In the nginx reverse proxy guide, why are proxy_buffering and proxy_request_buffering turned off?

▶ TEXT UNDER STUDY:
= Beginning of Section =
Deploy a nginx reverse proxy (Optional)
At this point llama-server is only reachable on localhost. If you want to access it from other machines on your network or from the internet, you will need to expose it. Rather than binding llama-server directly to a public interface, we’ll place an nginx reverse proxy in front of it. This gives us SSL termination and a clean domain name to point clients at.
apt-get install nginxThe default nginx configuration ships with a placeholder server block that we’ll replace entirely:
echo '' > /etc/nginx/sites-available/default
nano /etc/nginx/sites-available/defaultThe config below sets up two server blocks. The first one listens on port 80 and permanently redirects all HTTP traffic to HTTPS. The second one listens on port 443, handles SSL termination using your certificate files, and forwards all requests to llama-server running on localhost. Go ahead and create the following configuration:
server {
listen 80;
listen [::]:80;
rewrite ^(.*) https://$host$1 permanent;
}
server {
listen 443 ssl;
listen [::]:443 ssl;
server_name llamacpp.yourdomain.com;
client_max_body_size 0;
ssl_certificate /root/yourpath/yourdomain.com/fullchain.pem;
ssl_certificate_key /root/yourpath/yourdomain.com/privkey.pem;
location / {
proxy_http_version 1.1;
proxy_buffering off;
proxy_request_buffering off;
proxy_read_timeout 86400s;
proxy_send_timeout 86400s;
send_timeout 86400s;
proxy_set_header Upgrade $http_upgrade;
proxy_set_header Connection "upgrade";
proxy_pass http://127.0.0.1:8080;
}
}A few settings in this configuration deserve special attention:
client_max_body_size 0: Removes the upload size limit entirely. This is important when sending large images or documents to the multimodal model.proxy_buffering off/proxy_request_buffering off: Disables buffering so that streamed token output flows through to the client in real time rather than being held until the response is complete.proxy_read_timeout/proxy_send_timeout/send_timeout: Set to 24 hours. Long-running inference requests on a busy model can take time, and the default timeouts would cut them off prematurely.proxy_set_header Upgrade/Connection "upgrade": Required to support WebSocket connections, which some clients use for streaming.
This nginx config file assumes that you have SSL certificates already present on your system; depending on your situation you can get new SSL certificates via Let’s Encrypt’s certbot via the DNS verification method for your local network.
= End of Section =
▶ STORED DATA:
= Beginning of Section =
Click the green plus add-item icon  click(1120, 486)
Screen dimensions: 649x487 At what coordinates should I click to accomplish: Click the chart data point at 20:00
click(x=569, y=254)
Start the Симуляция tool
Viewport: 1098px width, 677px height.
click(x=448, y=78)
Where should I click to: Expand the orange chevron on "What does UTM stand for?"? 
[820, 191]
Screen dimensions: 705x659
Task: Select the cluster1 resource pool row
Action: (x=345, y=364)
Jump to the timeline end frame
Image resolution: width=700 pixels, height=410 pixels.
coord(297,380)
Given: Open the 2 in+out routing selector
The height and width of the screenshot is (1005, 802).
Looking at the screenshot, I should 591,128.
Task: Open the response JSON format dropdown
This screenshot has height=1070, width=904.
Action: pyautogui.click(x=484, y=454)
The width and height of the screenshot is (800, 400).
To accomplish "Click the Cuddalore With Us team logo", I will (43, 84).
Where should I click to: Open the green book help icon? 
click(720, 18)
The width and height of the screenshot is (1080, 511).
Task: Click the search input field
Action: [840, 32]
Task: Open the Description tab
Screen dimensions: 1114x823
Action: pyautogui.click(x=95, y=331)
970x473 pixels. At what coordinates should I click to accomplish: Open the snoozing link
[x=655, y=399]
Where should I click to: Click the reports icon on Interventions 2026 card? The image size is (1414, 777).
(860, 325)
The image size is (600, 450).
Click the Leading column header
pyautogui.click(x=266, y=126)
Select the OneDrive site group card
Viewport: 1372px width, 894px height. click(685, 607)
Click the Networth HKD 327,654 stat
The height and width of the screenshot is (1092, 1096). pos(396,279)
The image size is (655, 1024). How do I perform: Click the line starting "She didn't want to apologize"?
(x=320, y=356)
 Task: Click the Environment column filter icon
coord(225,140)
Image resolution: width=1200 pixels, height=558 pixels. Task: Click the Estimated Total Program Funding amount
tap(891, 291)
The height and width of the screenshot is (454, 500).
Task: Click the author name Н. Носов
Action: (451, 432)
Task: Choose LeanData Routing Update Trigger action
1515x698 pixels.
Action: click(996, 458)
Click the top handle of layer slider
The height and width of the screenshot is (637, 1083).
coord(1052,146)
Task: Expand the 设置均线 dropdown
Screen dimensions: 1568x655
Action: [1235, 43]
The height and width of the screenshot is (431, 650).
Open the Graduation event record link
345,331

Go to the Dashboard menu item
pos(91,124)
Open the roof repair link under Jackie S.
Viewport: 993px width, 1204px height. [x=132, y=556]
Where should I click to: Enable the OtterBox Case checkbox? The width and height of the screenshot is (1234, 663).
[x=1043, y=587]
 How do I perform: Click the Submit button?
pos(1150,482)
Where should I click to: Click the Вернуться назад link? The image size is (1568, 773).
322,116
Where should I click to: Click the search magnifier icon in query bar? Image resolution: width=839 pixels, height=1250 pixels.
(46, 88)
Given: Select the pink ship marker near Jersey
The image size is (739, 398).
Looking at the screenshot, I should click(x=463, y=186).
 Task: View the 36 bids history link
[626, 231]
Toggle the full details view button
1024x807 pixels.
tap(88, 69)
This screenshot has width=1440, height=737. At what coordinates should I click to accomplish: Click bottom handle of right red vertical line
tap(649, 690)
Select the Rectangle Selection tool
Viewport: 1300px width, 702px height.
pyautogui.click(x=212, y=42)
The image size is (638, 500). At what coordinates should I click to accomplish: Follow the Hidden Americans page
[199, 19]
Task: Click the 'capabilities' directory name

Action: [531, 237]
= End of Section =
▶ TASK OUTPUT:
So that streamed token output reaches the client in real time instead of being held until the response is complete.